Se o parlamento português fosse um filme, já teria sido cancelado na Netflix por falta de audiências. Mas como é uma tragicomédia em real time, cá continuamos, entretidos entre moções de censura, comissões de inquérito, e deputados que trocaram a legislatura por um concurso de quem fica mais tempo no telejornal.
Parece que os nossos ilustres representantes na Assembleia da República descobriram que governar é chato. Preferem o thriller político: moção aqui, CPI acolá, tudo temperado com escândalos que nem post do Instagram. Enquanto o país se pergunta se ainda há pão para o próximo mês, a oposição dedica-se a derrubar governos como se fossem castelos de cartas. E nós, contribuintes, pagamos a festa.
O PS, depois de uma maioria absoluta que durou menos que uma story do Instagram, viu-se à rua. Agora, a AD agarra-se ao poder como um estudante à última cadeira antes do exame. Mas a oposição não perdoa: se antes era “CPI para todos”, agora é “moção para tudo”. Até parece que o lema é: “Se não podes vencer pelo voto, derruba pelo cansaço”.
E os escândalos? Ah, esses são como as roupas sujas: lavam-se em público, mas só quando convém. O Chega e os crimes esquecidos? Enterrados mais fundo que o tesouro do Pirata. As mães despedidas pelo BE? Sumiram como o Wi-Fi quando precisamos. Até o líder do PS e a sua casa de férias de meio milhão evaporaram-se, talvez num golfe qualquer. Agora, o Parlamento exige saber o que o Primeiro-Ministro janta. Será sushi ou bacalhau? A nação aguarda, em jejum.
O Presidente da República, ofendido porque ninguém lhe contou os segredos de Estado no grupo de WhatsApp, resolveu dar uma de influencer institucional: mandou recados públicos, reclamou do Falcon que voou do Algarve para Lisboa (gasosa paga por nós, claro), e agora ameaça eleições como quem ameaça desligar a PlayStation ao filho rebelde.
Enquanto isso, a Europa debate como salvar-se dos EUA e da China, mas Portugal está ocupado demais a discutir se as obras na casa do ministro violaram o código da cor. Se Bruxelas fosse um barco, nós seríamos os passageiros a discutir se o capitão usa boxers ou cuecas, enquanto o navio afunda.

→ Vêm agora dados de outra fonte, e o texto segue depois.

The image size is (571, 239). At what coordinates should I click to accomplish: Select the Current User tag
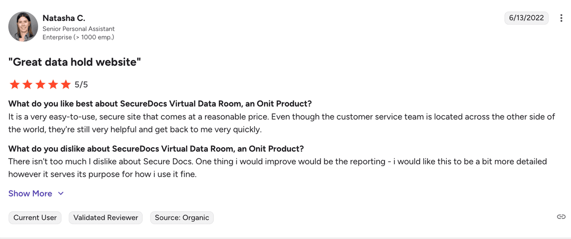[35, 218]
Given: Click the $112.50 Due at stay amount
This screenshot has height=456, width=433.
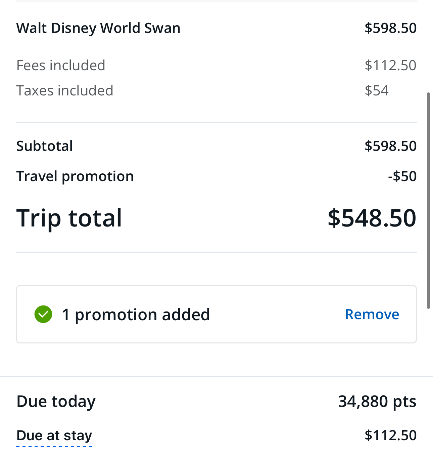Looking at the screenshot, I should (x=390, y=436).
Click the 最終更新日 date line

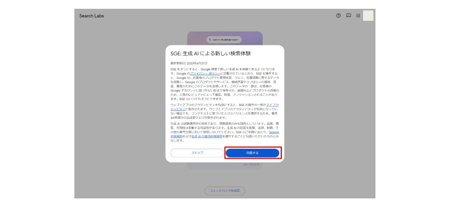pos(189,63)
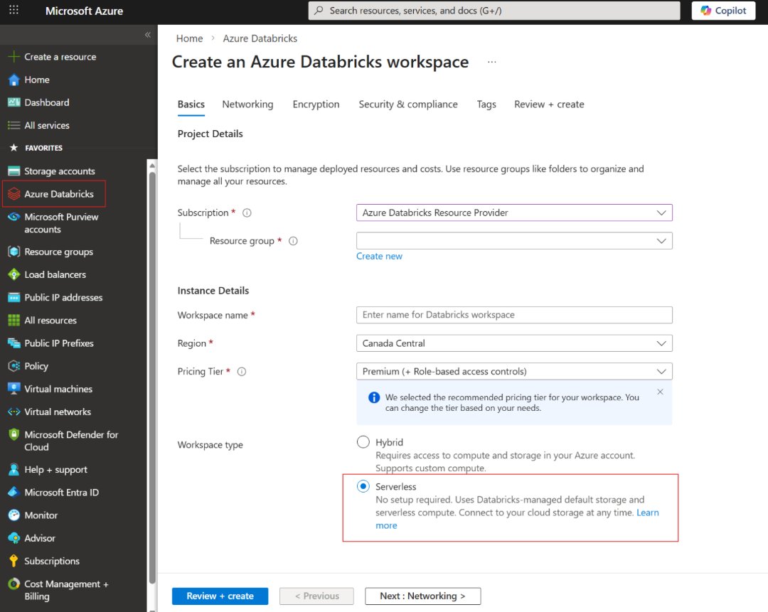Click the Azure Databricks sidebar icon
Image resolution: width=768 pixels, height=612 pixels.
coord(14,194)
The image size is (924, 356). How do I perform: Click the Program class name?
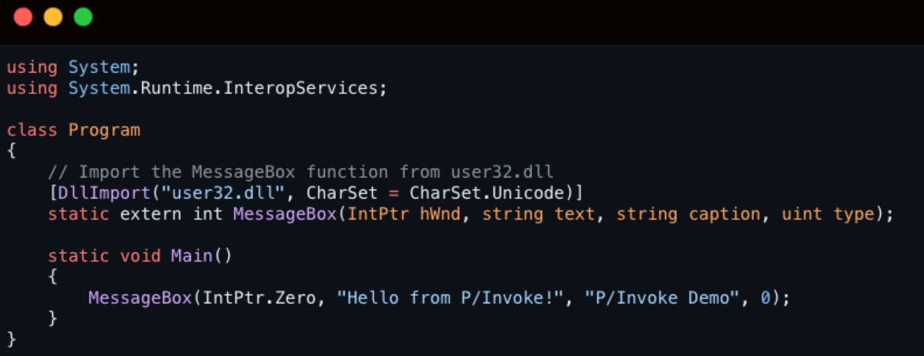pyautogui.click(x=104, y=130)
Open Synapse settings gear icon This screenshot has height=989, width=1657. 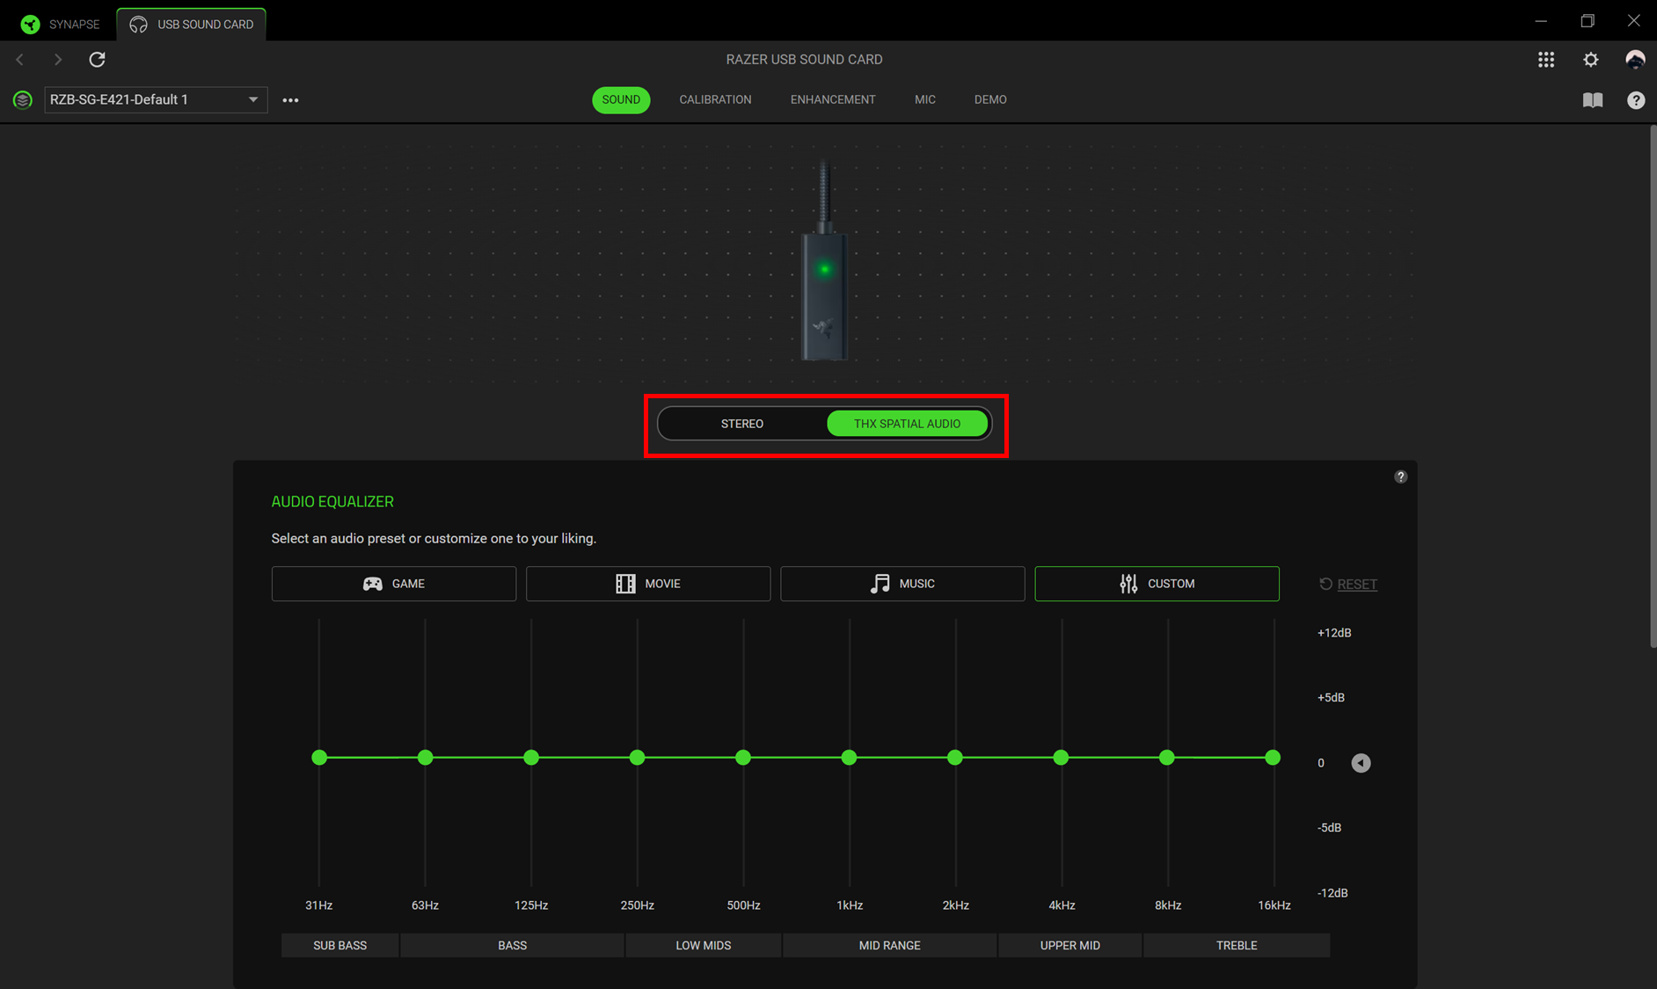(1590, 59)
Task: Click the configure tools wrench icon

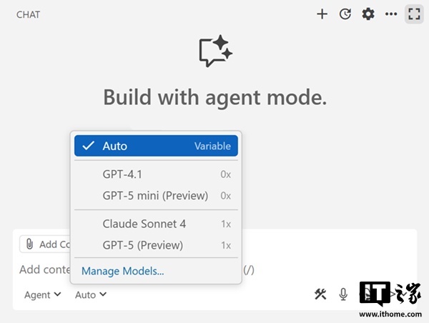Action: [320, 294]
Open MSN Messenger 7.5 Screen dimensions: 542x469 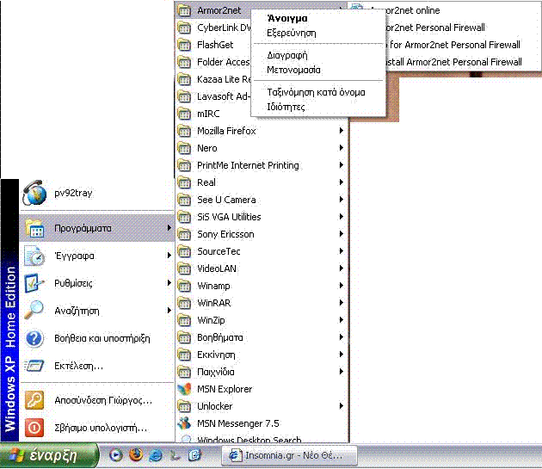238,423
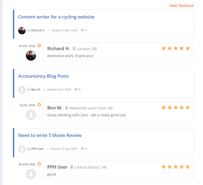Open 'Content writer for a cycling website' job
The image size is (203, 185).
coord(56,17)
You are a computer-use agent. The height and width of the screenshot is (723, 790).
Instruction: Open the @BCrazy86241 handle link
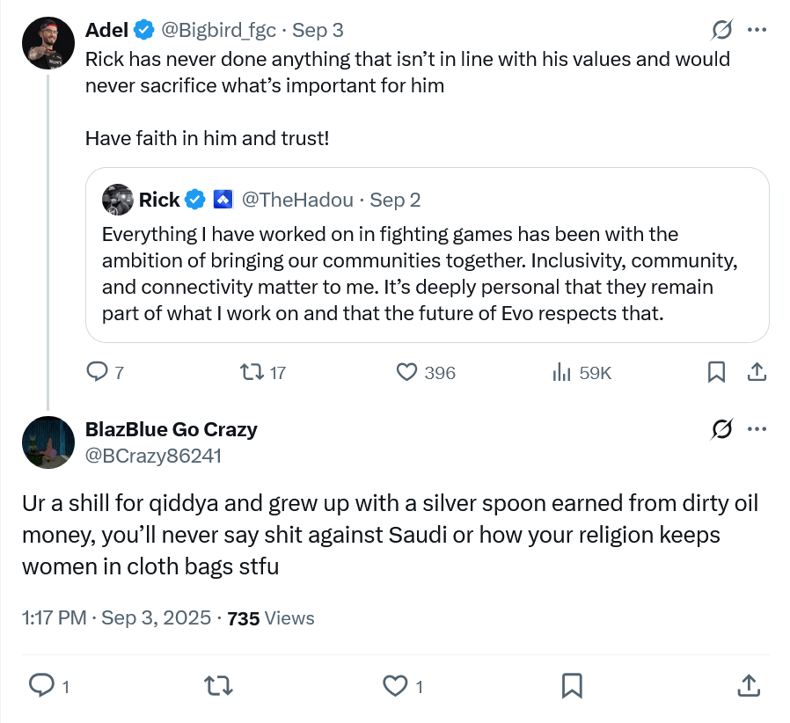[x=153, y=456]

E o futuro? Se este governo cair, preparem-se para eleições em maio. Depois, em setembro, outra vez. Até 2026, teremos mais legislativas que episódios de Casados à Primeira Vista. E quem sobra para governar? Ora, só os imunes à vergonha: os que não se importam de ser chicoteados no pelourinho das redes sociais em troca de uma selfie no Instagram oficial.
Conclusão: Se o parlamento fosse um circo, já teríamos vendido bilhetes. Mas como é de graça, resta-nos rir para não chorar. Ou, como diria o poeta: “Ó Pátria, quantos filhos teus pagam a NET para ver esta novela?”.